Depuis ce Retour de la neige, Marwan Hoss n’a cessé d’accompagner les éditions Arfuyen. D’autres volumes ont paru : Absente retrouvée en 1991, Déchirures en 2003 et La Lumière du soir en 2014. En 2019 un fort volume a repris l’ensemble des textes écrits en un demi-siècle, de 1969 à 2019, sous le titre Jours, suivi de quatre lettres inédites de René Char. Dans le même temps, il y a eu la magnifique aventure d’amitié de la revue L’Autre, créée en 1990 par Michel Camus (éditions Lettres vives), François Xavier Jaujard (éditions Granit), les éditions Arfuyen, Marwan Hoss et Valérie-Catherine Richez. La Galerie Marwan Hoss a été tout à la fois le foyer de création de cette revue et le lieu où en ont été fêtées les parutions. La revue L’Autre s’est arrêté en 1993 peu de temps avant le décès de François Xavier Jaujard qui en avait préparé le dernier numéro spécial consacré à Pierre Jean Jouve. En 2008, Marwan Hoss, frappé de graves problèmes de santé, s’est résolu la mort dans l’âme à fermer sa galerie, devenue en moins d’un quart de siècle l’une des dix plus importantes galeries parisiennes.

« J’étais l’enfant des premières pluies / qu’un baiser emprisonne / Ma mère avait le charme / mon père la fatigue / J’étais l’adolescent qui savait / Des pays je compris la distance / Du silence je pris la parole » C’est par ce texte que s’ouvre Jours, la somme poétique de sa vie. C’est par une pareille évocation des lointains espaces de l’enfance que s’ouvre la première partie de Terres, le  nouveau recueil qui paraît en ce mois de juin 2023 : « Dans l’aube froide / les sarcelles de mon enfance / prennent leur premier envol / Les chasseurs tirent et font / saigner leurs cœurs / Derrière les roseaux / se cachent les oiseaux blessés »

On croirait que c’est une vue de notre planète qui orne sa couverture, veinée de bleu turquoise et de couleurs de sable, mais c’est une coupelle à opium de la Chine du XVIIIe siècle. Car, d’un même regard, la poésie sait voir le monde et l’infini, la beauté et l’oubli. Ces « portes de corne et d’ivoire qui nous séparent du monde invisible » qu’évoquait Nerval, le poème, comme un rêve éveillé, les ouvre toutes grandes. « D’où je me trouve, dit le poème, / je peux regarder mon enfance / Celle qui m’a donné / le goût de tes lèvres ».
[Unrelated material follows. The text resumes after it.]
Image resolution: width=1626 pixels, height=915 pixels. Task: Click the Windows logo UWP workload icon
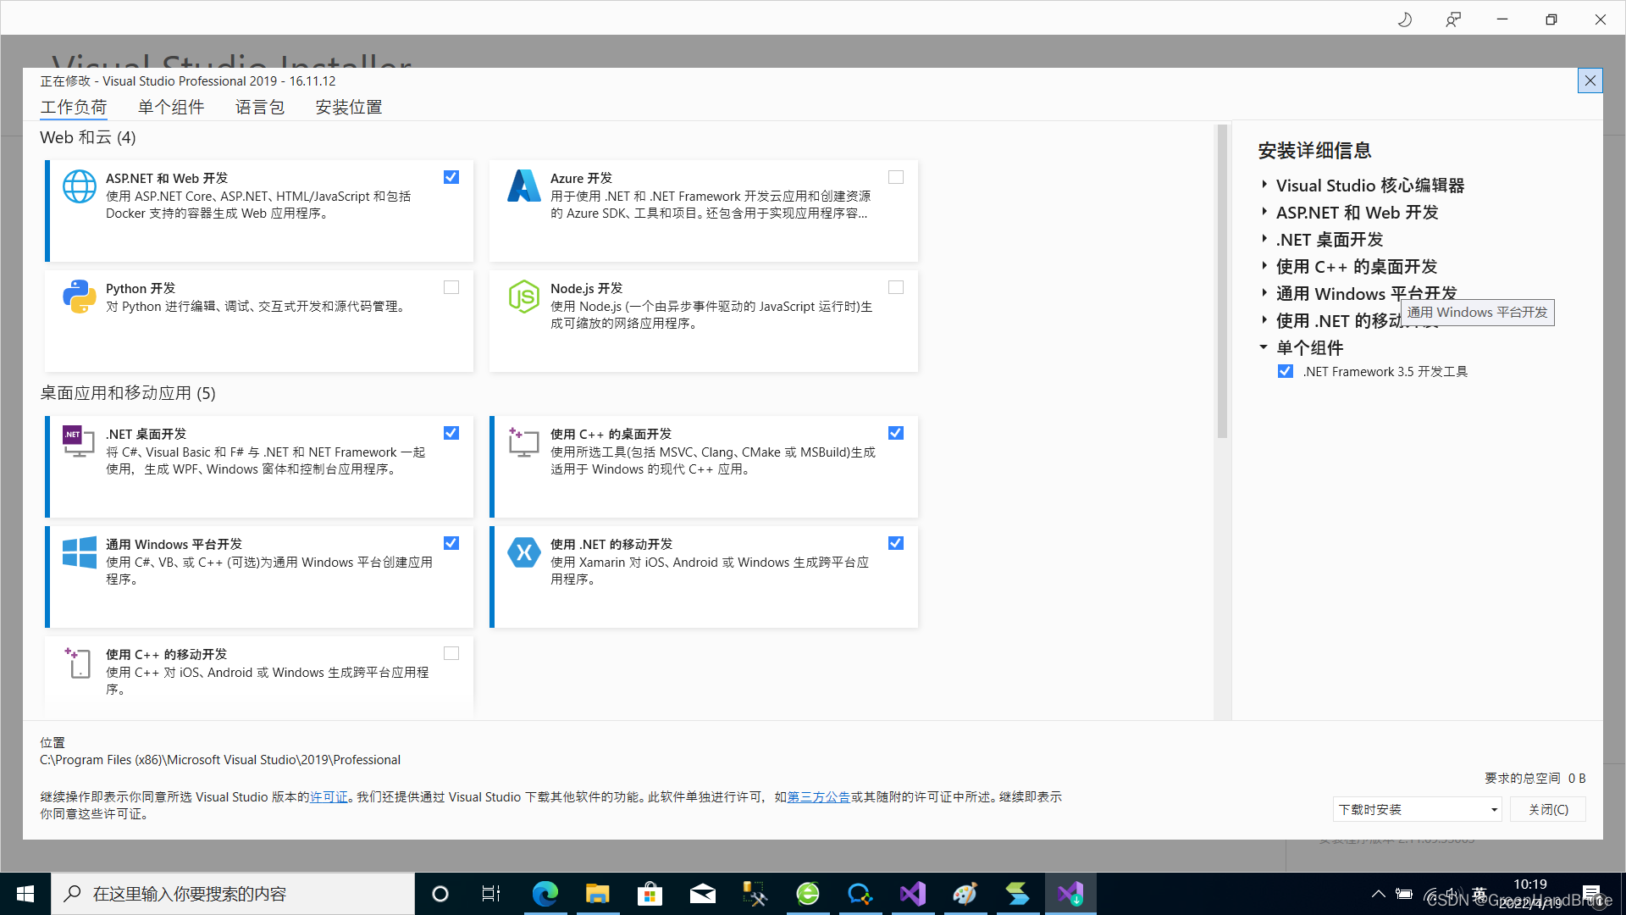tap(80, 552)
Quel est ce lieu étrange d’où parle le poème, comme au-delà du temps et de l’espace, ce lieu de souffle et de mots ? « Par les couloirs du vent / les mots voyagent / Le nuage est leur terre / ils s’élèvent dans le ciel / à l’altitude des grands aigles / d’Anatolie ». Lieu de sérénité autant que d’effroi, de joie autant que d’angoisse, car ici tout nous est livré dans sa fondamentale précarité : « Ce pays est ma dernière terre : / D’ici reviendront mes rêves d’enfance : / la voix de cette femme / la danse des hirondelles / la chaleur du vent / et la nudité du ciel » Tout est là dans le poème, définitivement perdu en même temps que retrouvé, présent autant qu’insaisissable.

« Le Rêve, écrivait Nerval, est une seconde vie ». Écrire est une autre façon de rêver : un rêve éveillé, actif et cependant dépossédé, à jamais inaccessible. «Tandis que la nuit dort debout / le hibou veille / J’entre dans un rêve / dont je ne sortirai plus ». C’est par ces mots que se referme le livre. On n’est jamais assez attentif à ce que dit la composition d’un livre de poésie. Elle en dit presque plus que les poèmes eux-mêmes. Jours se terminait par un poème également énigmatique : « L’orage et l’oubli / attendent à ma porte ».

On n’est jamais assez attentif aux dédicaces des recueils. Celle de Terres est la simplicité même : « Pour toi ». Ce livre est une confidence : « Derrière un mot / se cache toujours / un autre mot / Secret / mais d’un même sang ». Ce livre est la célébration d’un amour : « Les papillons dansent / autour de ta beauté / Ils tressent sur ton visage / leurs ailes de cristal ». Les mots composent une liturgie, les images sont des offrandes. À jamais l’amour est marqué du sceau de l’éphémère et de la souffrance : « Lorsque le ruisseau / me guidera aux éphémères / rhododendrons / je cueillerai la plus belle fleur / celle sertie de perles roses / Je la poserai sur ton front ».